I almost forgot how to post. That’s how long it’s been. I almost forgot how to type too. Let’s just chalk any spelling errors up to that.
Thanks to a gift card and a smokin’ deal at Target, I finally chose Kody’s successor. (For those of you who missed my last post, Kody was my camera. Get the story here.) My new Nikon CoolPix S01 is adorable – and I think we all know that adorability is the most important quality in a camera. It’s so tiny, it inspires coos from strangers when I take it out of the free clutch that came with my purchase. It feels like a toy in my hand.
- Stock/Soup Pot
- 1 Pkg. (Approximately 2 lbs.) Chicken Drumsticks
- 2 Bay Leaves
- 1 tsp. Parsley
- 1 tsp. Thyme
- ¼ tsp. Sage
- 1 tsp. Paprika
- 2 Pinches Smoked Paprika
- 1 tsp. Worcestershire
- ½ Sweet Onion (I prefer Vidalia)
- 12 oz. Bag Sweet Corn
- * ¾ Cup Extra Mild Buffalo Wing Sauce * (See notes below.)
- 1 Cup Sour Cream
- Blue Cheese Crumbles (Optional)
Place drumsticks in pot and cover with 12 cups of water. Add bay leaves, parsley, thyme, sage, both kinds of paprika, 1 tsp. salt, and Worcestershire to water. Slice onions and add to pot. The onions will be strained from the soup later, so your slices don’t have to be pretty. Stir ingredients.

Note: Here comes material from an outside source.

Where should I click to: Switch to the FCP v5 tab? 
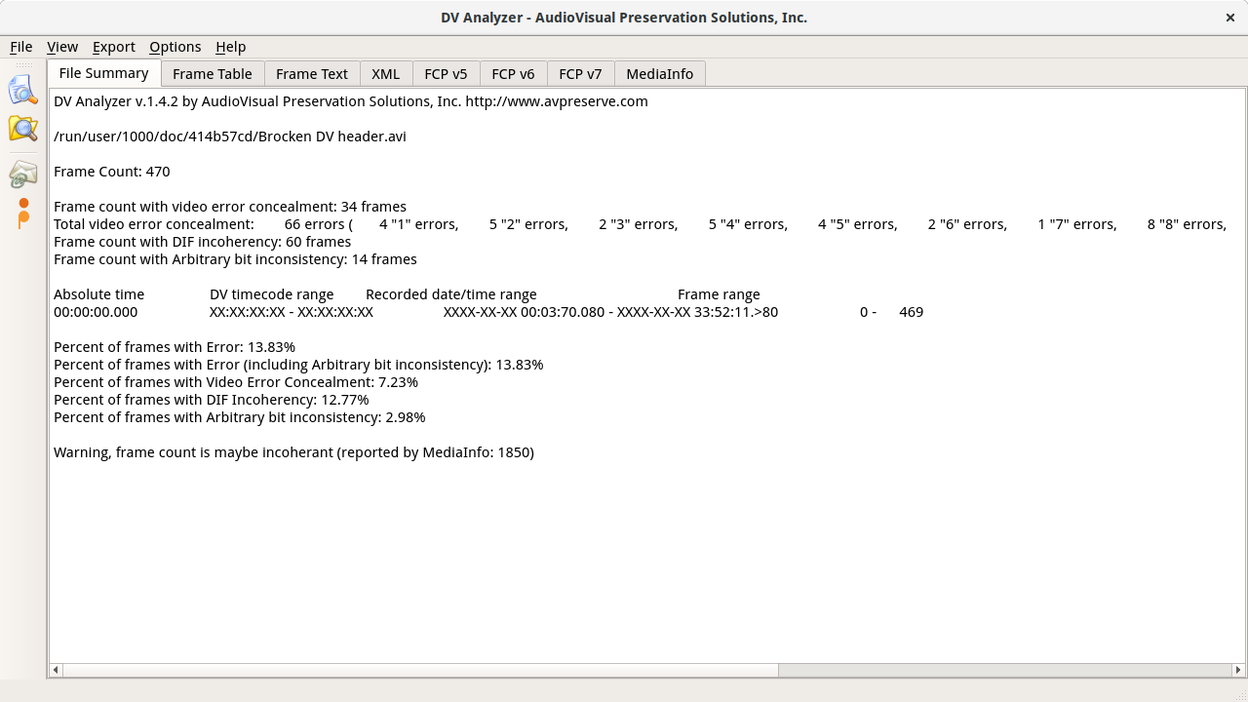(x=446, y=73)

Cook for 50 – 60 minutes, until meat starts to pull away from and fall off the bones.
Turn off burner. Remove chicken from pot. Let chicken cool to the touch.
Return broth to pot.
Skim excess fat from top of broth.
Remove chicken from bones. Set aside.
Add sour cream to broth. Turn burner back on – to medium. Stir sour cream until fully blended. This might be a great time to use your emulsion blender if you own one.
*Add Buffalo Wing Sauce. For the heat sensitive, start with ½ cup and go from there. If you love hot stuff, you might be happiest with 1 cup. My Texas tongue is happy with ¾ cup, and it’s not too hot for Big D who prefers a milder heat. It’s a good in-between heat for us both.*
Add salt and pepper to taste. I found that it needed quite a bit of salt. It is a big pot of soup. Stir well.
Stir well before serving.
Add blue cheese crumbles to each bowl if desired.
Big D and I also love to crumble tortilla chips on top. It adds a yummy crunch to each bite. This would also go well with jalapeno cornbread. I’ll share a recipe for it sometime.